🤖 AI Summary
Current large language models (LLMs) lack systematic, quantitative evaluation of their capabilities in structured pathology report interpretation—specifically cancer typing, AJCC staging, and prognostic assessment.
Method: We conduct the first comprehensive zero-shot evaluation of mainstream LLMs on this task and introduce two pathology-domain instruction-tuned models: Path-Llama3.1-8B and Path-GPT-4o-mini-FT. Our methodology integrates information extraction and high-level clinical reasoning, validated on a benchmark built from diverse, real-world pathology reports.

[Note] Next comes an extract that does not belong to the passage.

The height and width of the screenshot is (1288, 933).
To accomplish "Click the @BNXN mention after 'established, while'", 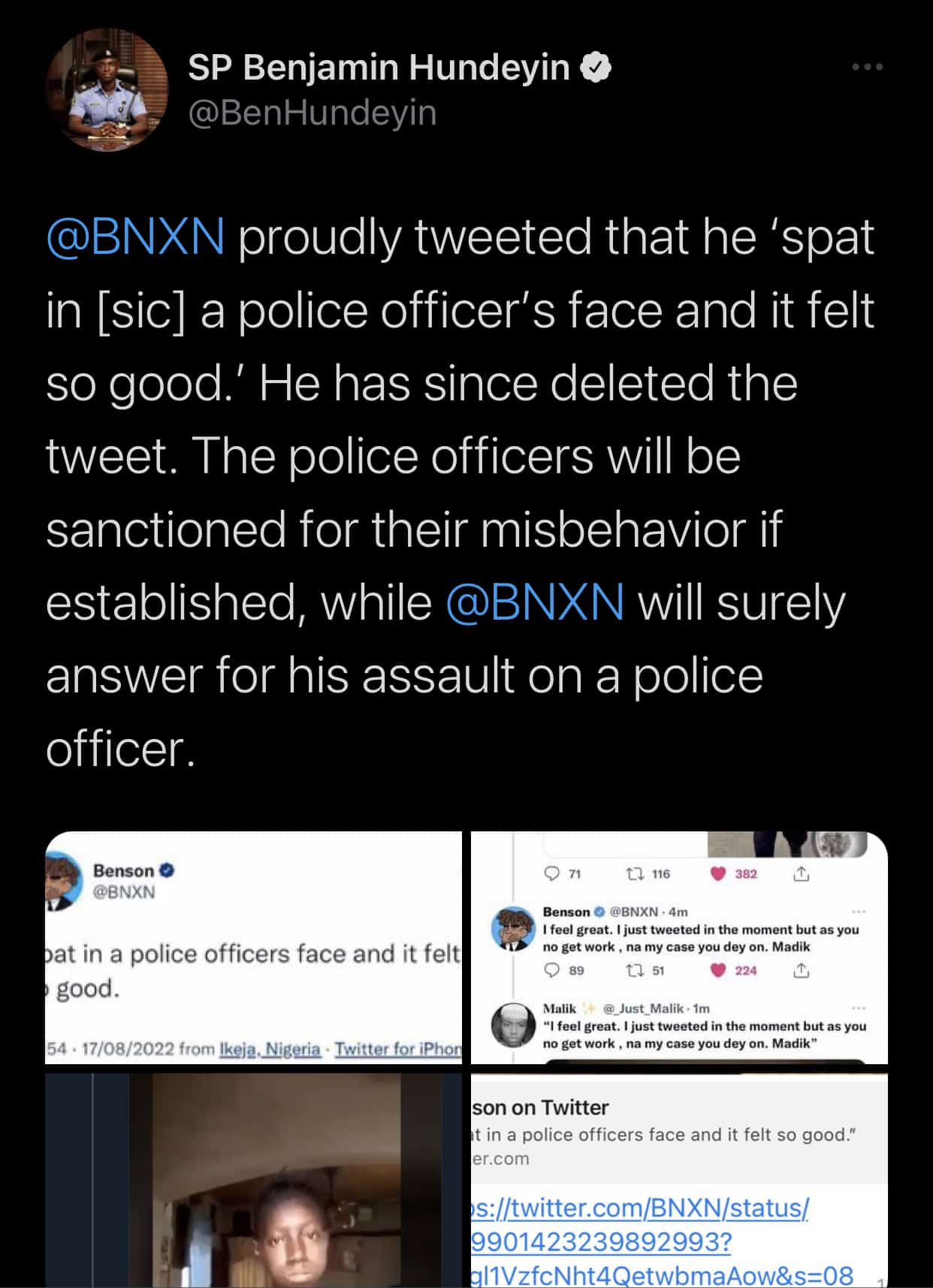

Contribution/Results: The proposed models achieve significant zero-shot performance gains over general-purpose baselines (+12.6% average F1) in cancer typing, staging, and prognosis prediction, with clinically interpretable outputs. Key contributions include: (1) the first zero-shot benchmark for pathology semantic parsing; (2) open-source, lightweight, domain-adapted instruction-tuned models; and (3) empirical validation of end-to-end LLM-based parsing of unstructured pathology text for clinical utility.
📝 Abstract
Large Language Models (LLMs) have shown significant promise across various natural language processing tasks. However, their application in the field of pathology, particularly for extracting meaningful insights from unstructured medical texts such as pathology reports, remains underexplored and not well quantified. In this project, we leverage state-of-the-art language models, including the GPT family, Mistral models, and the open-source Llama models, to evaluate their performance in comprehensively analyzing pathology reports. Specifically, we assess their performance in cancer type identification, AJCC stage determination, and prognosis assessment, encompassing both information extraction and higher-order reasoning tasks. Based on a detailed analysis of their performance metrics in a zero-shot setting, we developed two instruction-tuned models: Path-llama3.1-8B and Path-GPT-4o-mini-FT. These models demonstrated superior performance in zero-shot cancer type identification, staging, and prognosis assessment compared to the other models evaluated.